General Hyten first explained the role of the U.S. Strategic Command, which is “a global warfighting command whose mission areas include nuclear, global strike, space, cyber, missile defense and electronic warfare and more,” though the General emphasized that the nuclear aspect of that list is their number one priority.

Hyten then explained that STRATCOM is the “most global” of all U.S. military commands, with a dominion that stretches from the ocean floor to 2,300 miles above the earth’s surface and a roster of nearly 184,000 men and women he claims represent the best and brightest America has to offer.

“‘Peace is our Profession’ is the motto for all 184,000 people, and those priorities apply to every element of this command,” the general said. “But nuclear is still the backbone, and it has to be our top priority.”

The general did, however, add a caveat to their peace-based motto, adding that if another nation attacked the United States, “we will respond … with overwhelming power in a way that will ruin your day and make it so you will never attack United States of America. That is the ultimate strategic deterrent.”

According to General Hyten, the advent of nuclear weapons has gone far in reducing large-scale conflict around the globe by making such massive wars so incredibly destructive, they’ve become unpalatable to world leaders.  The entirety of the Vietnam war, for instance, resulted in 58,000 American casualties – which however horrific, still amounted to only “two days worth of casualties in World War II.”

That’s what our nuclear weapons have done for the world,” he added. “They don’t eliminate conflict — conflict will exist as long as humans exist. But what they have done is kept major power conflict off the world stage. They’ve kept that huge death and destruction from happening when you have major power conflicts that get out of control. It’s kept world wars from happening. That’s the primary reason that we have to have nuclear weapons.”

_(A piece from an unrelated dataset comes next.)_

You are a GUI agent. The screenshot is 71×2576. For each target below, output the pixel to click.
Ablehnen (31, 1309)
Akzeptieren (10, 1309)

His statements about the importance of America’s nuclear arsenal led directly to calls for updating and modernizing America’s nuclear infrastructure.  A number of reports in recent years have depicted the nuclear arm of the U.S. military as outdated and in dire need of refit, though the immense expense associated with such an undertaking has resulted in slow progress, despite other nations developing nuclear weapons, and missile defense systems, that are increasingly competitive with our own.